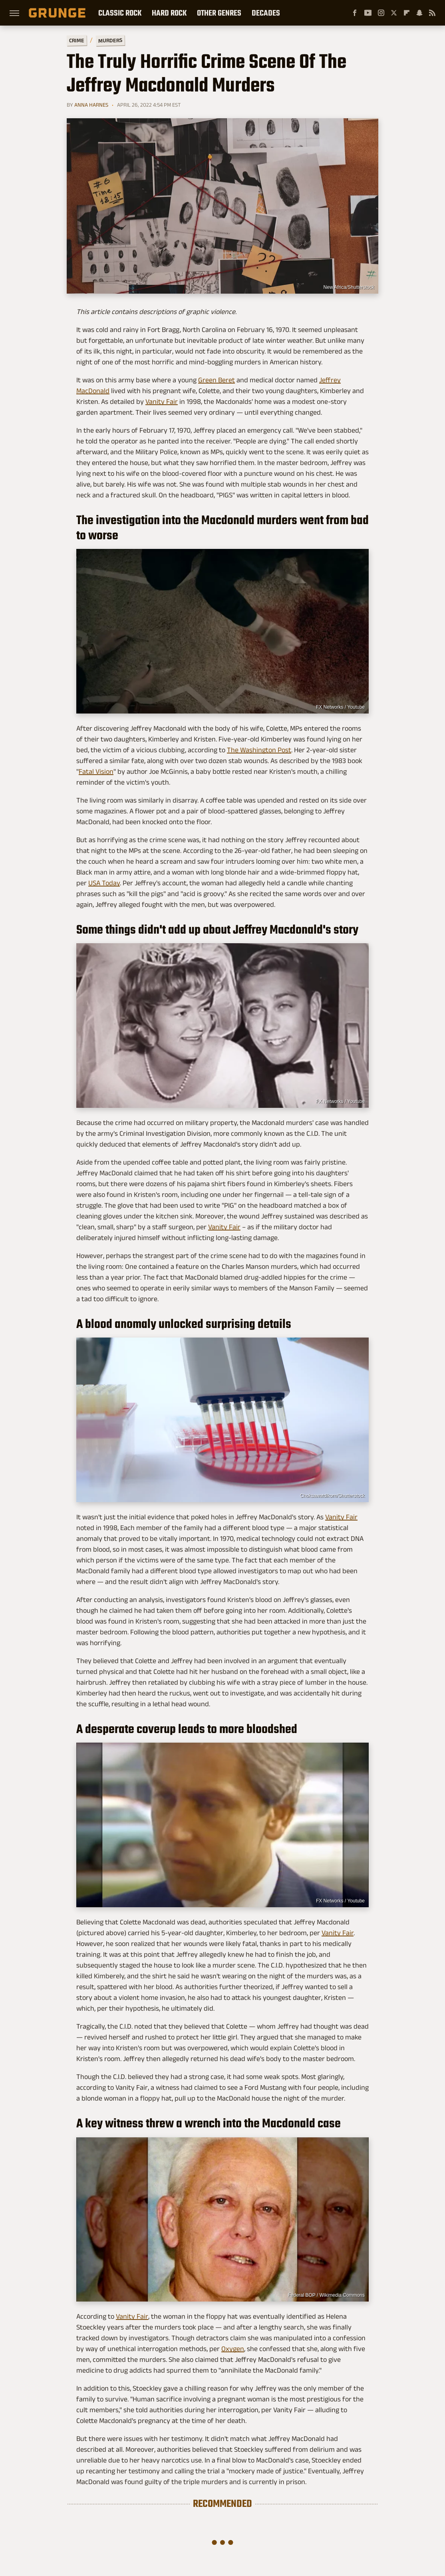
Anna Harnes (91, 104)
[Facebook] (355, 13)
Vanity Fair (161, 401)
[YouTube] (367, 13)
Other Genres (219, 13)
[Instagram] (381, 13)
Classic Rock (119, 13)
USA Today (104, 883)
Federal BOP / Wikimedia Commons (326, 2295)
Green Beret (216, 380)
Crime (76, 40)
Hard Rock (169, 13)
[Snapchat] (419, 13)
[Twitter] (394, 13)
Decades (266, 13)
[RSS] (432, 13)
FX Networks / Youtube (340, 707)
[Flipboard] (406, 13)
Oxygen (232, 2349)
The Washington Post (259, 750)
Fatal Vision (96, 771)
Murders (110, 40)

▶ EXERCISE AIM: Write out every line of the material above except the picture, switching "Rock" to "Jazz" wherever it appears and keeping everything else unchanged.

▶ TASK ANSWER:
Anna Harnes (91, 104)
[Facebook] (355, 13)
Vanity Fair (161, 401)
[YouTube] (367, 13)
Other Genres (219, 13)
[Instagram] (381, 13)
Classic Jazz (119, 13)
USA Today (104, 883)
Federal BOP / Wikimedia Commons (326, 2295)
Green Beret (216, 380)
Crime (76, 40)
Hard Jazz (169, 13)
[Snapchat] (419, 13)
[Twitter] (394, 13)
Decades (266, 13)
[RSS] (432, 13)
FX Networks / Youtube (340, 707)
[Flipboard] (406, 13)
Oxygen (232, 2349)
The Washington Post (259, 750)
Fatal Vision (96, 771)
Murders (110, 40)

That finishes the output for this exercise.